The Degrees of the Scottish Rite Consistory
The Consistory Degrees are very different from all the preceding degrees. They attempt to illustrate the creation of the ideal balance between the spiritual and the temporal.
In the Orient of the District of Columbia, these degrees are conferred by Albert Pike Consistory.
31° – Inspector Inquisitor
The title of this Degree conveys the thoughts of self-examination. Every man, and more especially every Mason, should meditate prayerfully and soberly on his thoughts and acts of the day. The wrongs of today must not be repeated on the morrow, for each day should add some light and truth for our guidance for the next, and then as time goes by, our characters should be so far above reproach, so filled with the love of our fellowman, that the world would instinctively say: “There is a good man, for he is a Mason.” To correct the faults of others, to admonish with love and forbearance, is a duty we owe each other, but never to judge, for that is a divine prerogative alone.
32° – Master of the Royal Secret
In this degree the crowning point is reached by those who have studied and thought. The Royal Secret, like the occult science of the ancients, is concealed even here – but remember, “Faith begins where Reason sinks exhausted.” Magic, contrary to the belief of many, is but the absolute science of nature and its laws, hence the Star of Hope shines for us as truly as it did for the Wise Men of the East two thousand years ago.
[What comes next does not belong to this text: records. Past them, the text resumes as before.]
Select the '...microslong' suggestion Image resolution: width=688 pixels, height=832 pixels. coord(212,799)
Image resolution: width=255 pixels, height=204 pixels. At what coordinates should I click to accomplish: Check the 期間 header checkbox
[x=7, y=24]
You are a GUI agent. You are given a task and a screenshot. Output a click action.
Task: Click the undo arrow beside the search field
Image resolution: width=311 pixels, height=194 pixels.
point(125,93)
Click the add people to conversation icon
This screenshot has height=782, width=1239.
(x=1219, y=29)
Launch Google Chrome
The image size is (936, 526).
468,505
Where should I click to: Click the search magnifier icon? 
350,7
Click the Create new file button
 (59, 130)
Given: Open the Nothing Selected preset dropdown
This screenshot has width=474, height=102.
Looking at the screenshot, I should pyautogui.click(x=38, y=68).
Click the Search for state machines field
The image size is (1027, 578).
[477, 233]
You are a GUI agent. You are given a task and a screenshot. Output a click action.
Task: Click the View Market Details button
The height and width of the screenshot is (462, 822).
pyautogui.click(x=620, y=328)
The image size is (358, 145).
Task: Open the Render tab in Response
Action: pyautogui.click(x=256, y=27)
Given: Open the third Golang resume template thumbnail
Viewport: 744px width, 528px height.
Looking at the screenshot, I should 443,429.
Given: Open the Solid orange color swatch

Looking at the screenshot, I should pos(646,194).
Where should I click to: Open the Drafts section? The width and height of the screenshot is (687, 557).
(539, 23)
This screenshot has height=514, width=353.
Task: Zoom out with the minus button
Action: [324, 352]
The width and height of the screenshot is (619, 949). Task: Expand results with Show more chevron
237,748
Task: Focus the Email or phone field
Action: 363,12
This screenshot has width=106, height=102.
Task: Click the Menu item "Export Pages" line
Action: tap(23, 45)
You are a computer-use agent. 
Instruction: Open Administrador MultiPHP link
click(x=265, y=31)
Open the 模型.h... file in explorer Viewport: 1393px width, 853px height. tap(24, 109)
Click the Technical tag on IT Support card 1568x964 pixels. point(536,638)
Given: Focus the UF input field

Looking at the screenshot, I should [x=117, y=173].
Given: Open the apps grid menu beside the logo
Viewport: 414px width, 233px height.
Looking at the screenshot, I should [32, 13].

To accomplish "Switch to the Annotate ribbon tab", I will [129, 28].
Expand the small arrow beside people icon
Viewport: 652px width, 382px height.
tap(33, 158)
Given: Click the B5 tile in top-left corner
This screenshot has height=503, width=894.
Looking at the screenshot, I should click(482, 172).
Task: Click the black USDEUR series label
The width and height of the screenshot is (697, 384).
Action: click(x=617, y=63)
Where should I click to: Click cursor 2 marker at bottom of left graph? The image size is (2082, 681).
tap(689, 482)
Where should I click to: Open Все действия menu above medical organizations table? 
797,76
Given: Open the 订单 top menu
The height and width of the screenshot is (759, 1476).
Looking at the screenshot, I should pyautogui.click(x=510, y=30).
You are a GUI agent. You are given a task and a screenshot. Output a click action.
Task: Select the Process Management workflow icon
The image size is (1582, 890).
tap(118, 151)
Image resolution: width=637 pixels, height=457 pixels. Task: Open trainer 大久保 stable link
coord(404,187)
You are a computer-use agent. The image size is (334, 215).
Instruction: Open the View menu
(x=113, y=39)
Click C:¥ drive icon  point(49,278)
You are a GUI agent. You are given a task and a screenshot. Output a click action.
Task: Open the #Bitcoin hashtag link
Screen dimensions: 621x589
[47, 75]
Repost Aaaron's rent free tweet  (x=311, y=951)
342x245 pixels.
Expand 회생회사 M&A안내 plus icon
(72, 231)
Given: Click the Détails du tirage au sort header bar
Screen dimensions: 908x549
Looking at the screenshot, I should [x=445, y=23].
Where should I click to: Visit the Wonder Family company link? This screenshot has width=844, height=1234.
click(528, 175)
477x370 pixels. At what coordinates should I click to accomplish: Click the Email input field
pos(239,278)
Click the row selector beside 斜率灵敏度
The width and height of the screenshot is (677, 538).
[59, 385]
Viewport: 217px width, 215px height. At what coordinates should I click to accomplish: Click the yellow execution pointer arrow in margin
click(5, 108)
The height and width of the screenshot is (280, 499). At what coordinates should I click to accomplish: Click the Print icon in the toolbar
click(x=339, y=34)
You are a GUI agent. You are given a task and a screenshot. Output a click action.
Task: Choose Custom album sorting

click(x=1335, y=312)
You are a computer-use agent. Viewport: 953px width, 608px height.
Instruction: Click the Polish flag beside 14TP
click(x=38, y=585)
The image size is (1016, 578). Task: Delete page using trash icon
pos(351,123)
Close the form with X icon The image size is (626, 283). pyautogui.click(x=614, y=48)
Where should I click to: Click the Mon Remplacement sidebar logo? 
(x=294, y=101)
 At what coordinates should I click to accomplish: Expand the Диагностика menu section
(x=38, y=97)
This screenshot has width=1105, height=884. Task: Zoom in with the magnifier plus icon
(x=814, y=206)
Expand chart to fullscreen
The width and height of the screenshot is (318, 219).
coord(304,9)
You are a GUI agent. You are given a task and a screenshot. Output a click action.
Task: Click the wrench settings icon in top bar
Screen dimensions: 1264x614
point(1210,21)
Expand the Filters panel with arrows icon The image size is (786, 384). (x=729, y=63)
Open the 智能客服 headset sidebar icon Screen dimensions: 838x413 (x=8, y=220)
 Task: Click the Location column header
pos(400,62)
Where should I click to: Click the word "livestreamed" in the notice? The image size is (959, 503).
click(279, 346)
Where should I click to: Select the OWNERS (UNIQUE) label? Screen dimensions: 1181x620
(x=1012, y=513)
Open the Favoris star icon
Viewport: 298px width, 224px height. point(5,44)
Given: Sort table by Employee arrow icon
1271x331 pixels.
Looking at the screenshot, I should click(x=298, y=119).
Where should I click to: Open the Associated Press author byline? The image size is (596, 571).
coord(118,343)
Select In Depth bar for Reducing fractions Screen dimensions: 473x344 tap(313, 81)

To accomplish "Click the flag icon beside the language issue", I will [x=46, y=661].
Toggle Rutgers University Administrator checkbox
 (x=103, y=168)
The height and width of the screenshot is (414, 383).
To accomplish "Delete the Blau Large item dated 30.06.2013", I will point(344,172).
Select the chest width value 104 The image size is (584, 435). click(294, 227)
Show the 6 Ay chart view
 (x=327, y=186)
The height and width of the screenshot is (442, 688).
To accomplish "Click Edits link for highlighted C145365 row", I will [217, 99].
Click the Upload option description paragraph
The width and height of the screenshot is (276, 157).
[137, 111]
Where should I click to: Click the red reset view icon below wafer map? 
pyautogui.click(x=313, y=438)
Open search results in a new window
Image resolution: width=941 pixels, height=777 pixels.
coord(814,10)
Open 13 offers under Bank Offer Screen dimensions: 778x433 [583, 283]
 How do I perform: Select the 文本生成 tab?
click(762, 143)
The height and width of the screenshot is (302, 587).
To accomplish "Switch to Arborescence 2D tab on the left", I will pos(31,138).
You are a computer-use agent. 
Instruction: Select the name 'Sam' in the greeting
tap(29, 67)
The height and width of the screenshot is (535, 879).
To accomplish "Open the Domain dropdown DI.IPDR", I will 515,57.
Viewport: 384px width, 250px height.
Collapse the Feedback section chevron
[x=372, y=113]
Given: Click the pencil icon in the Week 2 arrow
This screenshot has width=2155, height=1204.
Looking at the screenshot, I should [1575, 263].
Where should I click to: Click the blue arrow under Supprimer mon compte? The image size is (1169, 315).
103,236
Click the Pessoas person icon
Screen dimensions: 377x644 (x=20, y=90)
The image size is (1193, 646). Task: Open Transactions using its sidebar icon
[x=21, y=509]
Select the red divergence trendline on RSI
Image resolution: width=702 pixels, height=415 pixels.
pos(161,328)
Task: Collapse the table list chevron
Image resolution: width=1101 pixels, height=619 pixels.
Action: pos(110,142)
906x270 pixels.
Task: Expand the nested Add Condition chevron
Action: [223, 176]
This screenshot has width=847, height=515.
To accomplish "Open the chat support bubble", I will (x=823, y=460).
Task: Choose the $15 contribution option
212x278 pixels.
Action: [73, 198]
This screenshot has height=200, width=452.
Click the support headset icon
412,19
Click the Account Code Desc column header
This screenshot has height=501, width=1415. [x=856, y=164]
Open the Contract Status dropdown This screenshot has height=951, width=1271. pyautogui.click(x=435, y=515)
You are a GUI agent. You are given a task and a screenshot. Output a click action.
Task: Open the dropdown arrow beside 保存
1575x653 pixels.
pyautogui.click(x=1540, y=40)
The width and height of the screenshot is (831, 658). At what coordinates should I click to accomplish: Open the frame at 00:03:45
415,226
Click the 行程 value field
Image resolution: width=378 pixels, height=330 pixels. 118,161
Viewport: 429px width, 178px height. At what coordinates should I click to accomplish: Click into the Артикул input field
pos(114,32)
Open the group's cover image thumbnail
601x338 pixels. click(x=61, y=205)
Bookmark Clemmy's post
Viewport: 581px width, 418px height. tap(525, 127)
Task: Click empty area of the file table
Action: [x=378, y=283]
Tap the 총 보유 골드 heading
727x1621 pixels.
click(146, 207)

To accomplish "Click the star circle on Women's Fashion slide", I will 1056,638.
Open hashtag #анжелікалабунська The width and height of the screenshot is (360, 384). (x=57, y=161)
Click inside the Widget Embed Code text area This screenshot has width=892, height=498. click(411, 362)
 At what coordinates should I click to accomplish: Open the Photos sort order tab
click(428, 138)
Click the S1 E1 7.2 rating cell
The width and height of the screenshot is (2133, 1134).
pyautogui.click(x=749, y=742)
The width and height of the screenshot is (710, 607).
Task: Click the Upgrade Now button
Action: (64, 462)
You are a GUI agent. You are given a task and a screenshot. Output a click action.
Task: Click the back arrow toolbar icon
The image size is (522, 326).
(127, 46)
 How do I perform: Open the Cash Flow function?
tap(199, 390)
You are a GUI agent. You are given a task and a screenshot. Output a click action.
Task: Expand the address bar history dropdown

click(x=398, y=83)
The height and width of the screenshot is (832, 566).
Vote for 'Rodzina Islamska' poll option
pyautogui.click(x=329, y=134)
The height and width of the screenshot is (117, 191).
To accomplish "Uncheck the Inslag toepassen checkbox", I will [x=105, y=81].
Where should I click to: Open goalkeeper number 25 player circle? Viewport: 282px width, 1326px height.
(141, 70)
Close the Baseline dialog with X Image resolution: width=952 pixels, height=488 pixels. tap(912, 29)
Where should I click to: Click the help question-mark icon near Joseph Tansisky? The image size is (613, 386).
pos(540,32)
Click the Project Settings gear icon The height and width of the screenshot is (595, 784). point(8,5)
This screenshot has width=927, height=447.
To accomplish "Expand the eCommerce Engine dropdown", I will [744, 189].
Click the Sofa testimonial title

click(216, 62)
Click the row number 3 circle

Today, as in the first days of the creation, the universal equilibrium still retains its predominant position in the eternal plan of the Omnipotent. Good and evil, right and wrong, justice and mercy, attraction and repulsion balance each other to teach us to remember ourselves as immortal souls, retaining for each other respect and charity and remembering always that each is slowly climbing to that state of perfection, the final goal of all. “Be sovereign over yourself, be neither intoxicated by success nor depressed by defeat. You must not usurp in order to be enabled to punish usurpation nor must you hate error so much as not to love mankind.”